** Opening Input block **

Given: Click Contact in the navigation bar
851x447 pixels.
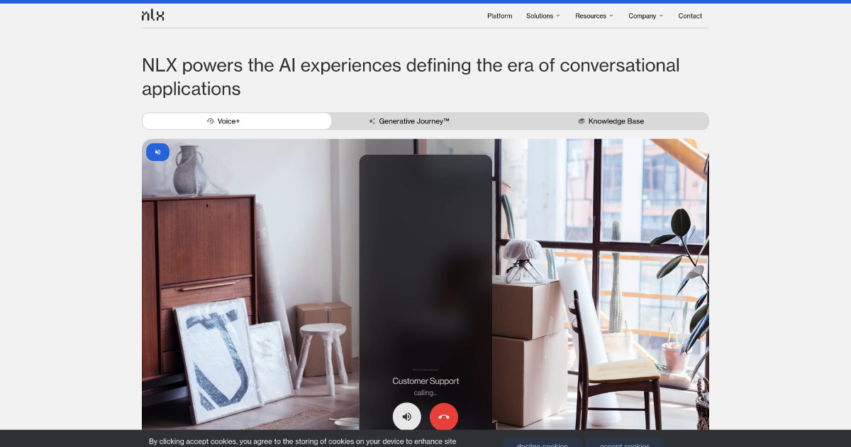Looking at the screenshot, I should (690, 16).
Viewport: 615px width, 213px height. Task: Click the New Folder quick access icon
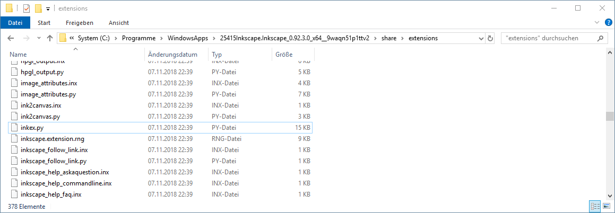(x=38, y=8)
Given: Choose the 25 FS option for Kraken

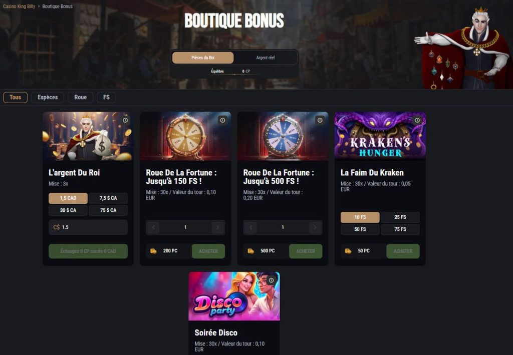Looking at the screenshot, I should 400,217.
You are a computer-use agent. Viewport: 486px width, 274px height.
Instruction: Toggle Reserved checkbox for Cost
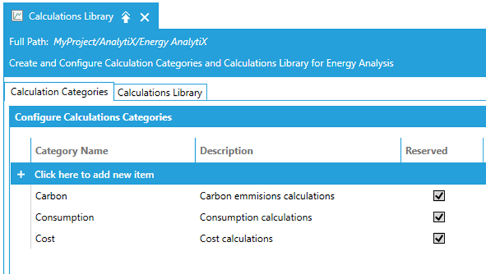point(439,238)
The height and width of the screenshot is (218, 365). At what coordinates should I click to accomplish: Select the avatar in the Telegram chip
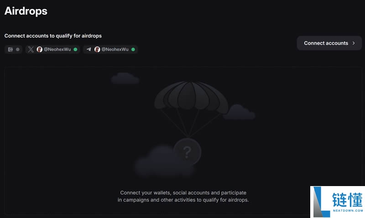coord(97,49)
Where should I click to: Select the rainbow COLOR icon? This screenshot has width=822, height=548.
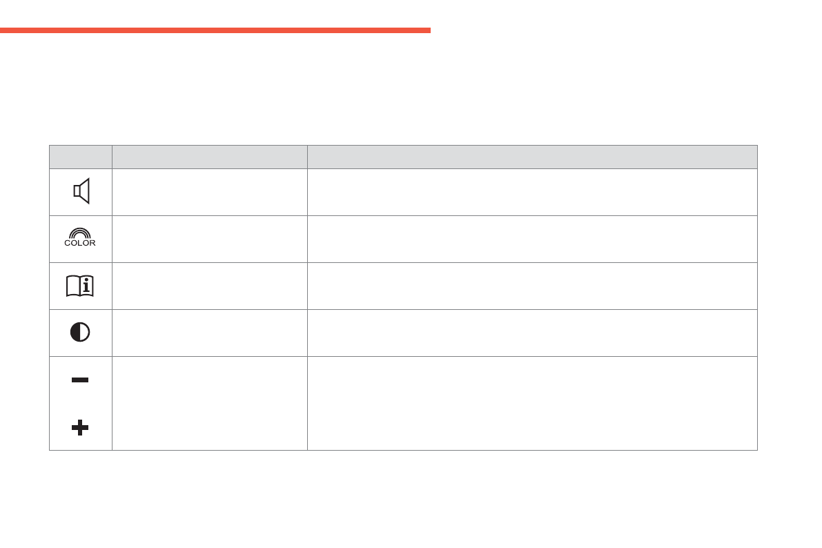click(x=81, y=238)
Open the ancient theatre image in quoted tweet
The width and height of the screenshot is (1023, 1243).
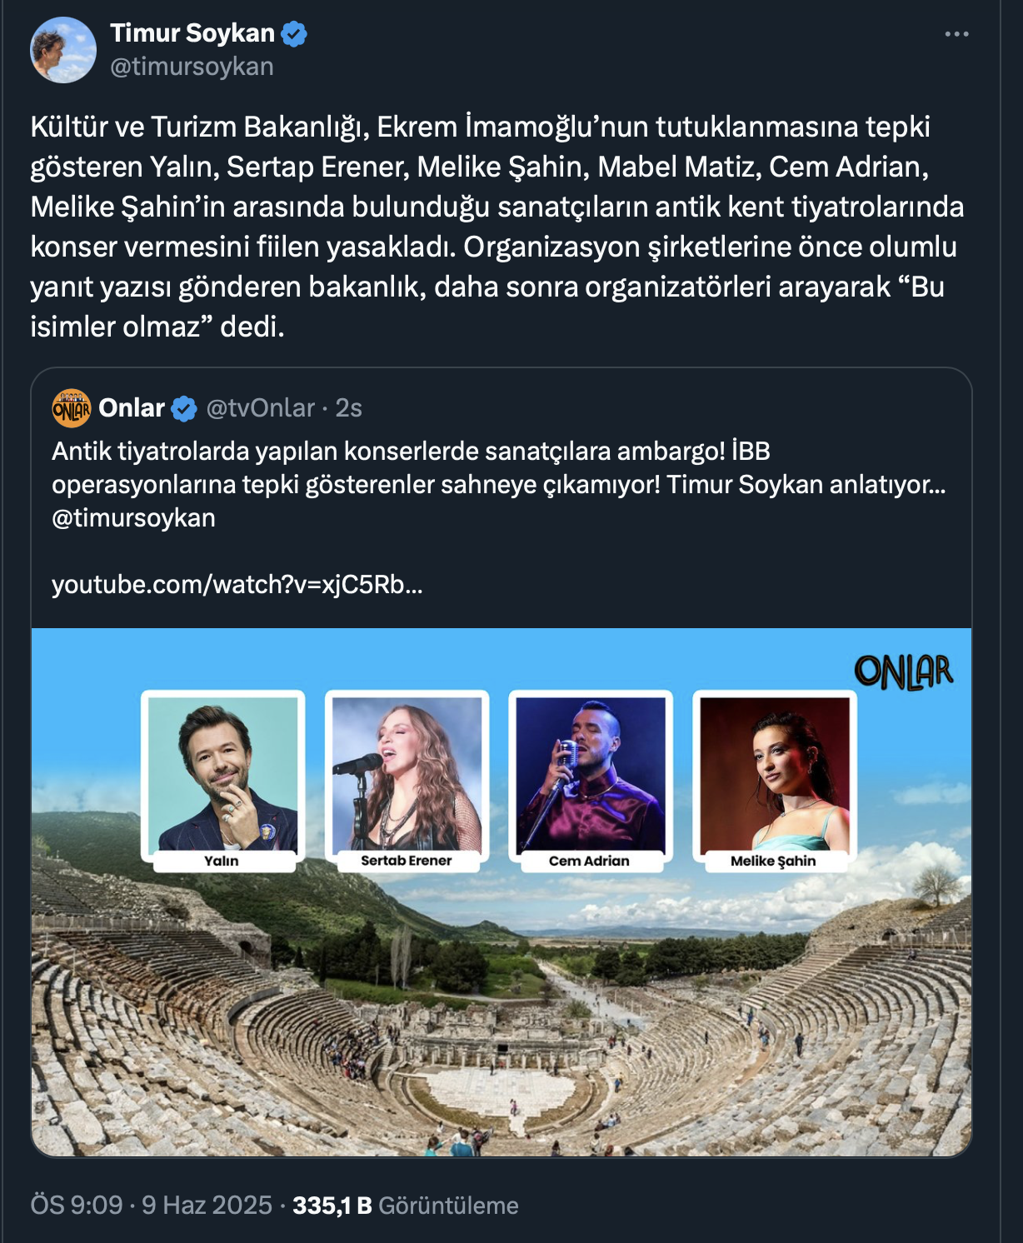502,892
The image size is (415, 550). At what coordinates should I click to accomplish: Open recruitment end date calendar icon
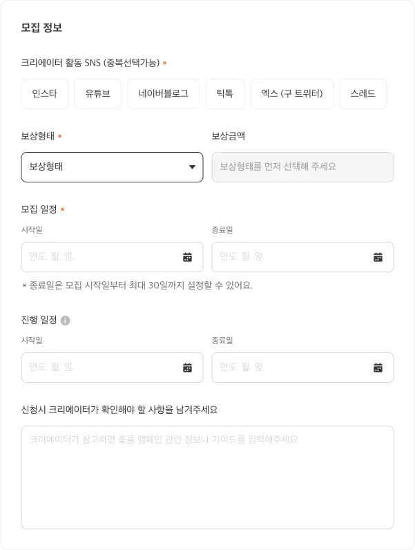[378, 257]
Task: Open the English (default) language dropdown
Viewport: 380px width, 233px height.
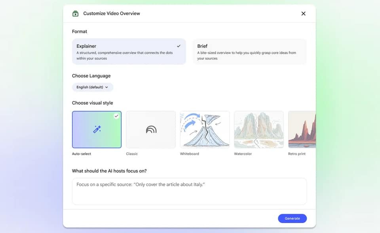Action: click(92, 87)
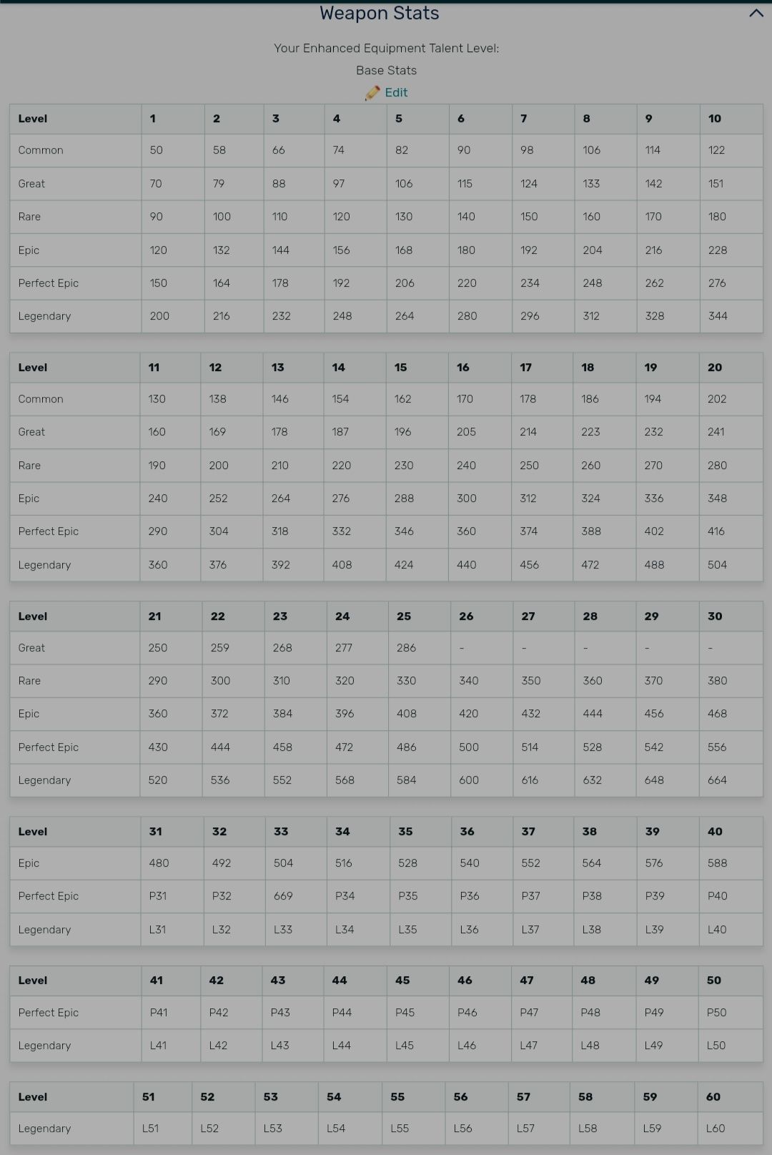This screenshot has height=1155, width=772.
Task: Click the 344 Legendary value
Action: click(718, 316)
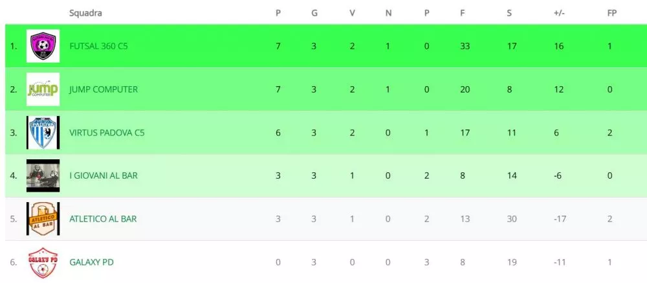Select the F goals scored column header

[x=463, y=13]
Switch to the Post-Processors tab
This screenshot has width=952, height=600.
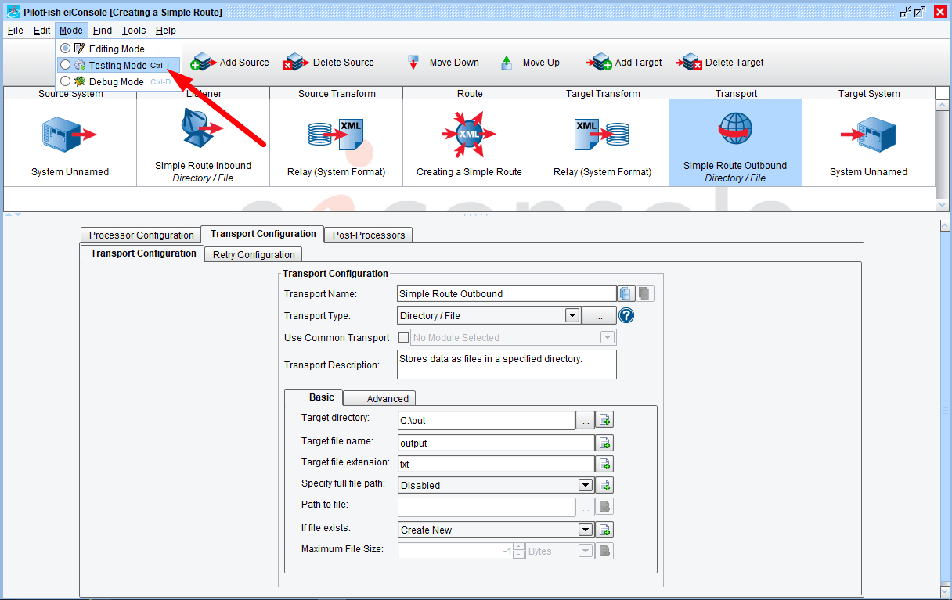(368, 235)
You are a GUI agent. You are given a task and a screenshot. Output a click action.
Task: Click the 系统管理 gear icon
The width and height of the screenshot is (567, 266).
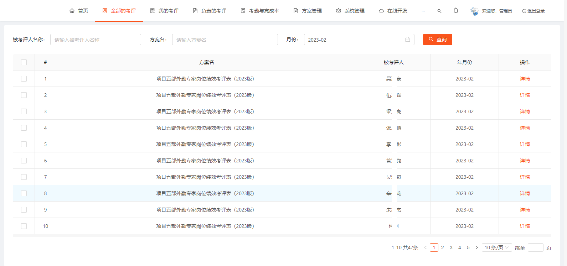pyautogui.click(x=339, y=11)
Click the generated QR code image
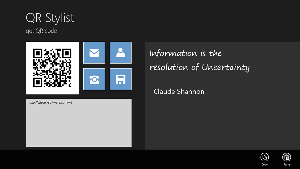Viewport: 300px width, 169px height. (53, 68)
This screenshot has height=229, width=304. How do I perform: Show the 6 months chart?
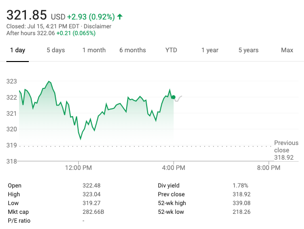click(132, 50)
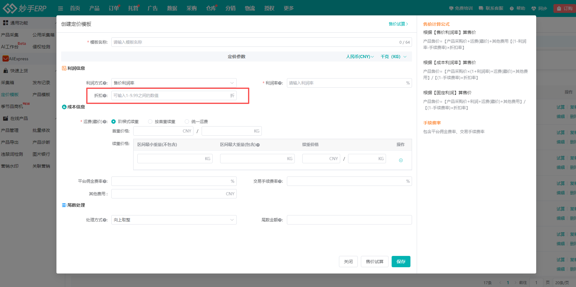Click the add row plus icon
The height and width of the screenshot is (287, 576).
(401, 160)
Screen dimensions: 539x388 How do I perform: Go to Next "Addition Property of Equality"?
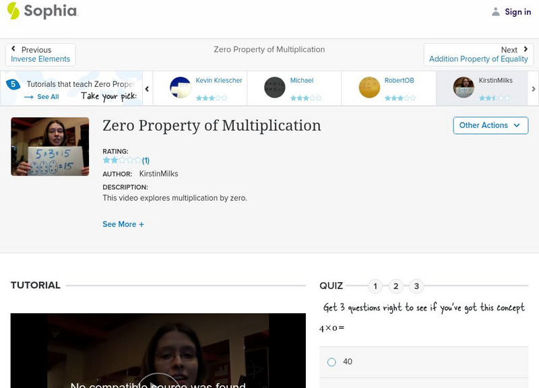pyautogui.click(x=479, y=54)
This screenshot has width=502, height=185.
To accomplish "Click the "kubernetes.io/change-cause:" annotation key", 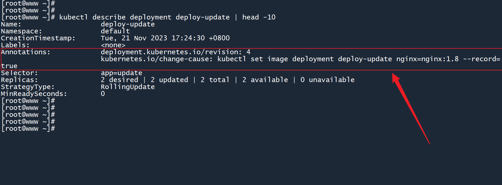I will pyautogui.click(x=157, y=59).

** Closing Input block **

> Action item: The lines above that hold the word "agent" should be found and copied out.

> Task result:
You are a computer-use agent. Viewport: 486px width, 274px height.
You are a GUI agent. You are given a task and a screenshot. Output a click action.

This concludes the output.